The People's Bank of China, the central bank, cut the benchmark lending rate, the one-year loan prime rate (LPR), by 0.1 percentage point to 4.05 percent. The rate cut was the largest since the LPR was introduced in August 2019, marking a measure to lower financing costs for enterprises amid the virus battle. LPR is the interest that banks charge their most creditworthy clients. The cut in the one-year LPR was in line with market expectations. The five-year LPR, which is a reference point for the nation's mortgage loans, was reduced to 4.75 percent from 4.8 percent.
The nation's new yuan loans in January hit a high of 3.34 trillion yuan ($476.3 billion), double the amount in December (1.14 trillion yuan). The growth of aggregate financing, a broader calculation of the funds provided to the real economy including local government bonds, surged to 5.07 trillion yuan last month, compared with 2.1 trillion yuan in December, which was also an unprecedented high, the PBOC said.
Credit offtake rose sharply due to the higher outlays for production resumption and for mitigating the negative impact of the virus outbreak, said economists.

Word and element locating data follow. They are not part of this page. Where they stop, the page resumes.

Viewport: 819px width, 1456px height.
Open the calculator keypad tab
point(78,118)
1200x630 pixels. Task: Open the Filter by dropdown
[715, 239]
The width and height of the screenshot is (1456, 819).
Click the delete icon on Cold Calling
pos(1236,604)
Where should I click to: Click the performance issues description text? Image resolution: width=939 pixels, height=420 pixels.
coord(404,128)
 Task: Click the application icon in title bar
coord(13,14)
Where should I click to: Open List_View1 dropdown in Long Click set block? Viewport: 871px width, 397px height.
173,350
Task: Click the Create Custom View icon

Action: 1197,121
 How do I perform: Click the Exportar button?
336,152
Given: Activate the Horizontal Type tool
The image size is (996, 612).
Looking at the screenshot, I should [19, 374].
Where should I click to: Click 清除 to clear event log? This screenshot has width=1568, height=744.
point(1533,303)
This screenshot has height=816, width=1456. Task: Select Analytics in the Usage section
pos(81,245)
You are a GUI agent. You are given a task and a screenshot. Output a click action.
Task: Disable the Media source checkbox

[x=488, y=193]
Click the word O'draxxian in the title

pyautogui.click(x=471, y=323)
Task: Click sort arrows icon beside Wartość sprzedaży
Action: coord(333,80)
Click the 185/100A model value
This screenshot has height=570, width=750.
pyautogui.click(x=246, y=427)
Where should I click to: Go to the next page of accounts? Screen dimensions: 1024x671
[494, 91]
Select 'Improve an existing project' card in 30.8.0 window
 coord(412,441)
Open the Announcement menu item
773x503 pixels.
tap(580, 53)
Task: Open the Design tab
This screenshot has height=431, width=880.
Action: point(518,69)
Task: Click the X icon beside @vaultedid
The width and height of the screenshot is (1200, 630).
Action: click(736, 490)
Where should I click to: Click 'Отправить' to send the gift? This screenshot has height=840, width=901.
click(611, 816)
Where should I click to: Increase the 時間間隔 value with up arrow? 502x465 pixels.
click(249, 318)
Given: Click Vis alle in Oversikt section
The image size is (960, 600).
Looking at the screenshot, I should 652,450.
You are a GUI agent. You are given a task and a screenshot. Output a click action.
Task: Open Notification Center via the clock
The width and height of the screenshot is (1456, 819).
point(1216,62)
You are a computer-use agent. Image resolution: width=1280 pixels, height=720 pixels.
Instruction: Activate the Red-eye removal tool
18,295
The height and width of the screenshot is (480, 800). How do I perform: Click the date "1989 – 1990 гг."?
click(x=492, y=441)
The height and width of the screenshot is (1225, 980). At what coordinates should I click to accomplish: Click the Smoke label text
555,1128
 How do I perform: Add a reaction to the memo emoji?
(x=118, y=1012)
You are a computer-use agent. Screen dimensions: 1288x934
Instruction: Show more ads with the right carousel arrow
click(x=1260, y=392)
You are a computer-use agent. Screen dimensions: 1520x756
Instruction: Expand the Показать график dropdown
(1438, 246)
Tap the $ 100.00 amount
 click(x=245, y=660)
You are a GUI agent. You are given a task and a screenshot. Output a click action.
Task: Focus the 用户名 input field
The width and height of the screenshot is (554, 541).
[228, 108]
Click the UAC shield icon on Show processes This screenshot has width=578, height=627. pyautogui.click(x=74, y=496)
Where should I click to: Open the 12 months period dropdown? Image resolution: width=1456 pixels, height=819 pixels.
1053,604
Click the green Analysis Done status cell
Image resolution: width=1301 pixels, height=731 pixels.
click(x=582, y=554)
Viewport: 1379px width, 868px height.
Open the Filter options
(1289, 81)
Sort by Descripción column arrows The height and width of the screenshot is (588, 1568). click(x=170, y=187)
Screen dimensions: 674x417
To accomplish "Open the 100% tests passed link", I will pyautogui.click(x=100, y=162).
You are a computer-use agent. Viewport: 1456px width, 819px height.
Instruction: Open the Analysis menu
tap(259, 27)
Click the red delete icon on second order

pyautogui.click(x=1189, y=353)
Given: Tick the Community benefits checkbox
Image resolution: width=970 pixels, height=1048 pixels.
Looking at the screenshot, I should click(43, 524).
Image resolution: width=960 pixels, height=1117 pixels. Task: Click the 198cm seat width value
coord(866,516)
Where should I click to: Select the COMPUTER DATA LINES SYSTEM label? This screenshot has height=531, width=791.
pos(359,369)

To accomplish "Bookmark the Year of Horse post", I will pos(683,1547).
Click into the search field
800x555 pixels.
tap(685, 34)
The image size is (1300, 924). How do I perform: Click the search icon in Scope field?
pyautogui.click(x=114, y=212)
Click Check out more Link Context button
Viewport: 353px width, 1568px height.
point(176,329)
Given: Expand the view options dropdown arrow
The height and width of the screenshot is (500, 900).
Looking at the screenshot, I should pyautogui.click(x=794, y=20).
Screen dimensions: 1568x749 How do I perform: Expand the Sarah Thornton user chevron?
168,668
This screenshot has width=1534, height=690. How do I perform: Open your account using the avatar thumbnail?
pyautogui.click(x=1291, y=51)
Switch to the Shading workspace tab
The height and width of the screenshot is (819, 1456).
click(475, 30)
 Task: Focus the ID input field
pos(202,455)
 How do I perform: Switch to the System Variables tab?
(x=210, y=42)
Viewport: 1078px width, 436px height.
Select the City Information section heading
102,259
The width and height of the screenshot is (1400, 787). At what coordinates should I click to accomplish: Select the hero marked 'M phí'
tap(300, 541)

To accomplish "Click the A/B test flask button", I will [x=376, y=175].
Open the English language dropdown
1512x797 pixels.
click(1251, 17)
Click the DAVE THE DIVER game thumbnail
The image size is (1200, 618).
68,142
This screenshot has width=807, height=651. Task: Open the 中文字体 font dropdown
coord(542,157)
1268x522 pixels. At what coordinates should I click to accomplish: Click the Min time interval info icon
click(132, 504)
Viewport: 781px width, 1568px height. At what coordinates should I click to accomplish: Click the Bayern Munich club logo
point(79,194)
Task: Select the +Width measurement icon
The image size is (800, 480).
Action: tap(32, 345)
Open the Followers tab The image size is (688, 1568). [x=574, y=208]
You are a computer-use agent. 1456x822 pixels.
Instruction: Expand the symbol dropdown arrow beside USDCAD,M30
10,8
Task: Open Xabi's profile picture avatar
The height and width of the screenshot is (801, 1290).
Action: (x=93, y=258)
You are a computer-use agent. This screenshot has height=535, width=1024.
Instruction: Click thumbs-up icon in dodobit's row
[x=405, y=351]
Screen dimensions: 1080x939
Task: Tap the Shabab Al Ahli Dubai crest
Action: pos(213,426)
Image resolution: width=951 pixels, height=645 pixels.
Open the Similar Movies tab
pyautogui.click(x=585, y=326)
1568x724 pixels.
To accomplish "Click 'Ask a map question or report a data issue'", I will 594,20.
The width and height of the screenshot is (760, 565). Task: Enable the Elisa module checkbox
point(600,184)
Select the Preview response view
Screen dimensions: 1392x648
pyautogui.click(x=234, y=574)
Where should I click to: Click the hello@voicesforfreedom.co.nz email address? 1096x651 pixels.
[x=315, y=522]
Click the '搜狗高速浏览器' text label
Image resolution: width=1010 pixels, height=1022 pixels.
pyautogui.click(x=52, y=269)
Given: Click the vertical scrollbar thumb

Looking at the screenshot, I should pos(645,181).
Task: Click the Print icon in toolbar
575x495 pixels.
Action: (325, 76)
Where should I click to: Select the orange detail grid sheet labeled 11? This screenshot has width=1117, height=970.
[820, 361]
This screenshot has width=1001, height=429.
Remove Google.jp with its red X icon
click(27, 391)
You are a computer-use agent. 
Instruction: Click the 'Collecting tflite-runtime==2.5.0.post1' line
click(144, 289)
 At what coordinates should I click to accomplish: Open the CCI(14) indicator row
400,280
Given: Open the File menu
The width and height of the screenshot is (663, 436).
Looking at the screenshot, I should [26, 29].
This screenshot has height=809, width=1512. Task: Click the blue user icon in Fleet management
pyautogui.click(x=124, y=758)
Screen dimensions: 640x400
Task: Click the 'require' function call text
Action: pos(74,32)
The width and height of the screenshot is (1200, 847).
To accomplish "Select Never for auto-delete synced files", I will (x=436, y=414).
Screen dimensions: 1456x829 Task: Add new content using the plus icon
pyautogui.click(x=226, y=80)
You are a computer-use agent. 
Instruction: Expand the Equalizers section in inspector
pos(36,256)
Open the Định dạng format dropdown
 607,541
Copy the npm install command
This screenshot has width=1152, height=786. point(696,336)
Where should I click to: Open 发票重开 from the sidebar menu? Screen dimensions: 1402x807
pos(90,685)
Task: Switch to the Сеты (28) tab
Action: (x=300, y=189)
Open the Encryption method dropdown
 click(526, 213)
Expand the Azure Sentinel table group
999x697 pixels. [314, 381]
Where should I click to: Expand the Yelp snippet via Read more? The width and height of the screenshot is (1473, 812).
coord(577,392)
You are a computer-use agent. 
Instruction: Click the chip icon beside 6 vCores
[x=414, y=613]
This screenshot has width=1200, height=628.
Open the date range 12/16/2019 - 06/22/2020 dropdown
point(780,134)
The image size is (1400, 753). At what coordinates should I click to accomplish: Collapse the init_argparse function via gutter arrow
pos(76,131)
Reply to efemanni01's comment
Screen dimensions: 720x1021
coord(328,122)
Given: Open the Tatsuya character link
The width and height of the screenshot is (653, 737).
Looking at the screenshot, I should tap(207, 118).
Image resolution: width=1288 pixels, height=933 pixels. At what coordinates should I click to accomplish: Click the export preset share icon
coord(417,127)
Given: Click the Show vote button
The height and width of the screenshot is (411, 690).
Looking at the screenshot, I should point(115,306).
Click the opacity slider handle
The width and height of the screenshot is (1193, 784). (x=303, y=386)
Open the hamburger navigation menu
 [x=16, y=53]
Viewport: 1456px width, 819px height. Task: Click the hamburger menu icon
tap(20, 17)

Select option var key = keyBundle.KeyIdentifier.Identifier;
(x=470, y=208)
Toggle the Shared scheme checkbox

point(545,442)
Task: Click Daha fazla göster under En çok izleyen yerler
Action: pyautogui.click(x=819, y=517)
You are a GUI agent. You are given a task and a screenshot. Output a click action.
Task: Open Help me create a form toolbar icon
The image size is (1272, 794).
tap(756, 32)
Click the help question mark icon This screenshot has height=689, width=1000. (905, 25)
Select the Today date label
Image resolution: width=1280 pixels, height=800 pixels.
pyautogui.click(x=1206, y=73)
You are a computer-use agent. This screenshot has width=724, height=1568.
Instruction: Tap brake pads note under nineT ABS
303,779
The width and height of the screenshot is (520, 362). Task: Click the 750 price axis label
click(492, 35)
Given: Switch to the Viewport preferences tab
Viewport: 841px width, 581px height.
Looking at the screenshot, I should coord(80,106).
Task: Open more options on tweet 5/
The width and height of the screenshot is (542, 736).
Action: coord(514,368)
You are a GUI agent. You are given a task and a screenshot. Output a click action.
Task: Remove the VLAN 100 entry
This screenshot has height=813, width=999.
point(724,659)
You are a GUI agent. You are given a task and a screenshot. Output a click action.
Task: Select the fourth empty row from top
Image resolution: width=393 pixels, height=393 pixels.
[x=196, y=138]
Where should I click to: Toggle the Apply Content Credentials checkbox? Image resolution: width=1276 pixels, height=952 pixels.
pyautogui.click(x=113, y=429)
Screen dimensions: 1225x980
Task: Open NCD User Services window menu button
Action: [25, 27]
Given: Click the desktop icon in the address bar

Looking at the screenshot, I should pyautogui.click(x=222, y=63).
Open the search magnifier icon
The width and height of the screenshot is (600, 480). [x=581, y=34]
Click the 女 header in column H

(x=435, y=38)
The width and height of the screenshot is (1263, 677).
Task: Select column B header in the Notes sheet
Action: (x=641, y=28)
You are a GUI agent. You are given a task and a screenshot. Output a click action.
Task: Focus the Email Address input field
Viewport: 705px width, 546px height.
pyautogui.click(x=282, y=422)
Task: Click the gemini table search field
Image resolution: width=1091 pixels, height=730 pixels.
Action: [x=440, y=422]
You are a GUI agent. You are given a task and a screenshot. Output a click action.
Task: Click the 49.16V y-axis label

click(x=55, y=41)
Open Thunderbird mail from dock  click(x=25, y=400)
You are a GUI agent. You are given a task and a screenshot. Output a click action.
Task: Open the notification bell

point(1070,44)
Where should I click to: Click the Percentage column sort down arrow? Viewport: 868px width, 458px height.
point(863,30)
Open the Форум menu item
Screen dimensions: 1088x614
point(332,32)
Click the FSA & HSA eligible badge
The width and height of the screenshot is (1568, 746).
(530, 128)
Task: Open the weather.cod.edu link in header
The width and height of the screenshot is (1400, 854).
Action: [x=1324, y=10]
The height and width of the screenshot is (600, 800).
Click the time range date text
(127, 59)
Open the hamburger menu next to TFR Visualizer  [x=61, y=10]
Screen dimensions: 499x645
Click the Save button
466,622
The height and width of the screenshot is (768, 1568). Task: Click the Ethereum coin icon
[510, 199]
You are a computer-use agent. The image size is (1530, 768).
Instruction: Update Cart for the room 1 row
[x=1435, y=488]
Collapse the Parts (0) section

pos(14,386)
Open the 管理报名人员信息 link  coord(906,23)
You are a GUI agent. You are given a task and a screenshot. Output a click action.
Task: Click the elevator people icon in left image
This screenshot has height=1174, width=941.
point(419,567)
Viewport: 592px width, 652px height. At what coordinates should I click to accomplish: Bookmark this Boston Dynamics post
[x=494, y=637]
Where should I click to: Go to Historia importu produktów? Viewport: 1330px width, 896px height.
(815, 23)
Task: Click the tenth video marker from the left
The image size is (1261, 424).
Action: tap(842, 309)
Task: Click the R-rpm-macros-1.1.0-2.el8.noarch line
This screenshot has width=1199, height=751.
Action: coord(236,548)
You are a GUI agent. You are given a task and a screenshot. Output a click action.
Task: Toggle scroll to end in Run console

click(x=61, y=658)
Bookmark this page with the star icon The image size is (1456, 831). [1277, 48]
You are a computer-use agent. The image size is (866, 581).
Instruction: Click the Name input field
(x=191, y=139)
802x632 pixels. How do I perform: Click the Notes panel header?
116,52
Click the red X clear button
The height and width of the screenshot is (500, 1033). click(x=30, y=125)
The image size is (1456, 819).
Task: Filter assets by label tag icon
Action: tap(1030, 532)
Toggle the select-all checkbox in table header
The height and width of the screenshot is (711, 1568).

"The increase in new loans and aggregate financing was not expected," said Wen Bin, chief researcher with China Minsheng Banking."Since February, the central bank has enhanced countercyclical adjustments and maintained reasonably ample liquidity in the financial markets, which was necessary and in time."
China will continue to strengthen monetary and credit support to promote economic growth while maintaining stable prices, the PBOC said in its quarterly monetary policy report issued on Wednesday, saying "preventing and curbing the novel coronavirus epidemic is the most significant task".
The impact of the epidemic would be short-lived and "limited in terms of duration and scope". The Chinese economy is capable of maintaining its growth momentum in the long term, although with some challenges, the central bank said.
"At the present stage, the monetary policy has shifted to the intermediate target of keeping the broad money supply (M2) and aggregate financing growth generally in line with the growth of the real GDP. It should follow a balanced approach in promoting the objectives of supporting economic growth and stabilizing prices," the report said.
The M2 growth rate was 8.4 percent by the end of January, down from 8.7 percent by the end of December.
Earlier, Kristalina Georgieva, managing director of the International Monetary Fund, urged the G20 finance ministers and central bank governors to "find a solid footing for the global economy" when they gather in Riyadh, Saudi Arabia, because "uncertainty is becoming the new normal" with the coronavirus being the most pressing issue.
"If the disruptions from the virus end quickly, we expect the Chinese economy to bounce back soon," she said. "Spillovers to other countries would remain relatively minor and short-lived, mostly through temporary supply chain disruptions, tourism, and travel restrictions."
Monetary easing, which was popular among the world's major central banks to spur the economy, added approximately 0.5 percentage point to global growth last year, and 49 central banks cut rates 71 times since the 2008-09 global financial crisis. But more measures are needed to reduce uncertainty and put the global economy on a more solid footing, according to the IMF leader.
"The PBOC would lower lending rates and push banks to 'remove the implicit floor on lending rates', increase uncollateralized loans and medium-to long-term loans, and guide financial institutions to lend more to small and medium, private and manufacturing enterprises," said Maggie Wei, an economist with Goldman Sachs, who expected further monetary policy easing in coming months, including more reserve requirement ratio, medium-term lending facility and LPR cuts.